Comparative Analysis of Lookalike Capabilities
Each platform’s lookalike audience feature operates on the same fundamental idea but differs in audience creation, data usage, and overall effectiveness.
Data Sources: Facebook primarily uses individual-level data (Morgan, 2025). Google uses intent and behavioral data (McCormick, 2024). LinkedIn uses professional identity data (Bailey, 2020).
Targeting Controls and Options: Facebook gives the most granular control (Morgan, 2025). Google’s Similar Audiences were automatically created (McCormick, 2024). LinkedIn required at least 300 people in the source list (Bailey, 2020).
Platform Data and Algorithm Differences: Facebook and Google benefit from massive scale and diverse data points. LinkedIn’s data is narrower, rich in professional info but not as much in personal browsing or buying intent.
Effectiveness and Use Cases: Facebook’s lookalike audiences are highly effective for B2C customer acquisition. Google’s similar audiences supplemented intent-based campaigns. LinkedIn’s lookalikes were best for B2B marketers looking to expand reach in a targeted way.
Recent Developments: Facebook’s lookalike capability remains in place. Google has sunsetted the standalone Similar Audiences. LinkedIn has removed lookalikes, replacing them with new tools (Templeton, 2024).
Conclusion
Lookalike audiences have become a staple in digital advertising. On Facebook, lookalike audiences offer granular control and are powerful for consumer marketing. On Google, while the explicit feature is gone, its essence lives on in Google’s automated targeting options. On LinkedIn, though the feature is retired, LinkedIn’s new predictive tools and existing rich targeting can achieve similar goals.

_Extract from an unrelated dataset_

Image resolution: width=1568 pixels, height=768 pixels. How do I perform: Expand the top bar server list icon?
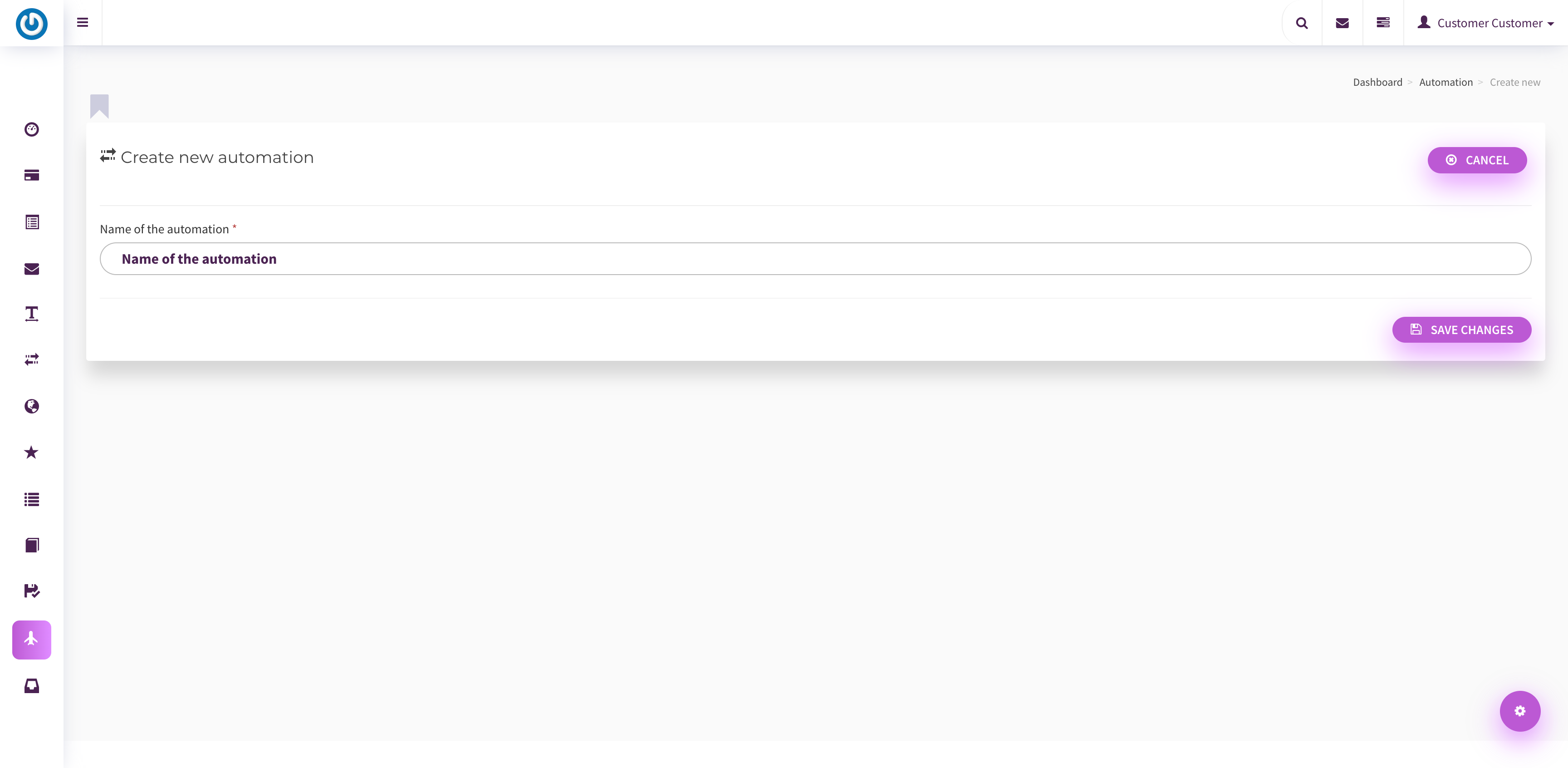click(1383, 23)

For businesses, success with lookalike audiences hinges on data and testing. High-quality input will yield high-quality prospects. It’s also vital to continuously monitor performance. By staying adaptive, marketers can continue to harness the power of “finding lookalikes” to drive growth. In summary, lookalike audiences remain a formidable way to expand reach in 2025, and by understanding each platform’s nuances, businesses can tap into new markets of potential customers that closely resemble their most valuable clientele, thereby maximizing campaign relevance and ROI.
Bibliography (APA Style)
Bailey, R. (2020, October 15). Grow your business with a LinkedIn lookalike audience. Vende Digital.

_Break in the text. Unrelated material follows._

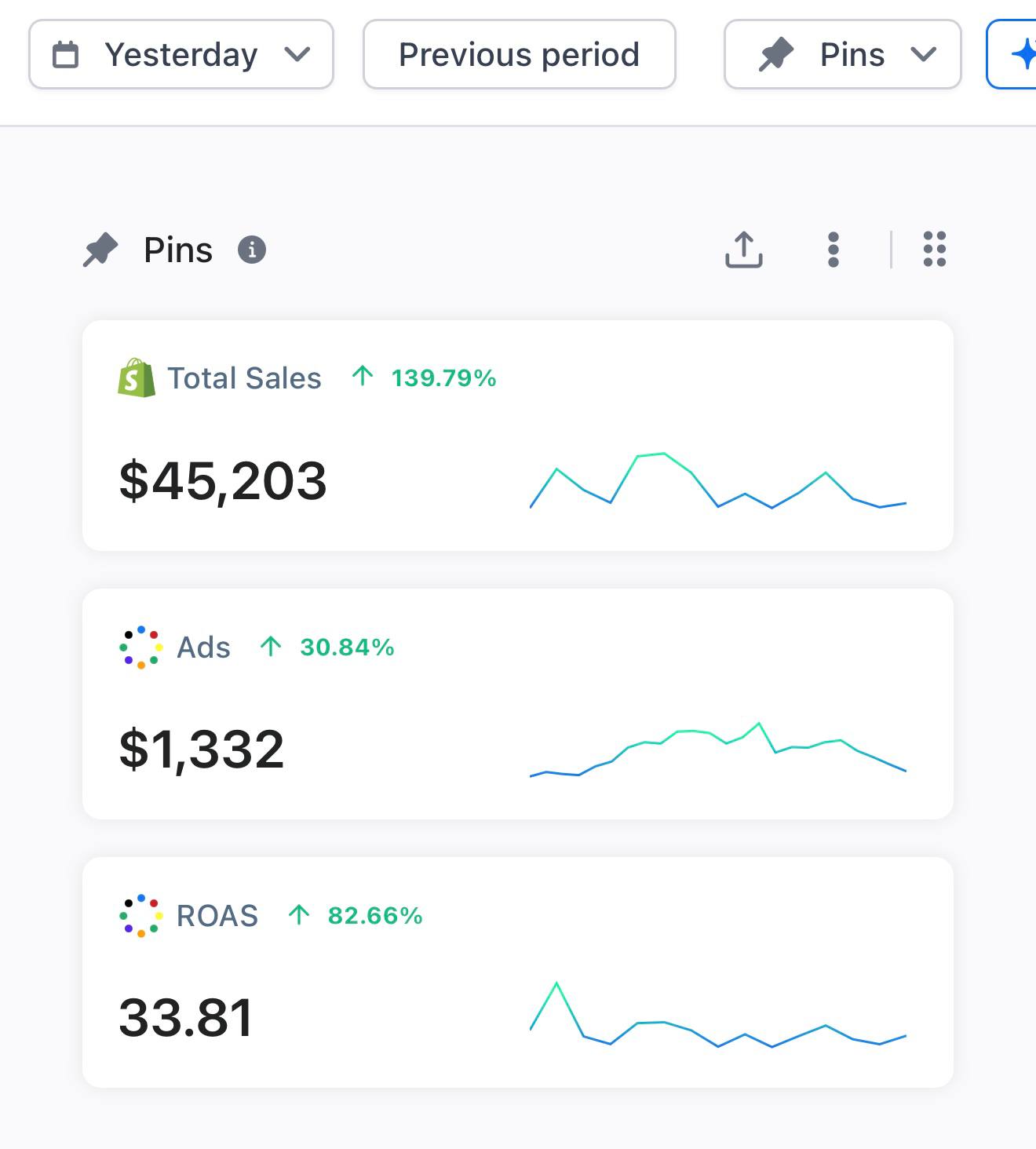Viewport: 1036px width, 1149px height.
Task: Click the colorful dots icon on Ads card
Action: (141, 647)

Jones, E. (2022, May 31). How to effectively use LinkedIn Ads lookalike audiences. B2Linked Blog.
Marketing 360. (2018, March 19). Case study: Facebook lookalike audiences bring high conversion rates. Marketing 360 Blog.
McCormick, K. (2024, March 25). Google is sunsetting Similar Audiences in 2023: What you need to know. WordStream.
Morgan, M. (2025, February 12). Facebook ad targeting in 2025: Every option to reach your audience. WordStream.
Templeton, S. (2024, February 3). LinkedIn retires lookalike audiences: What you need to know. Single Grain.
Terzioglo, D. (2018). Similar audiences in Google Shopping campaigns: Test results. Netpeak.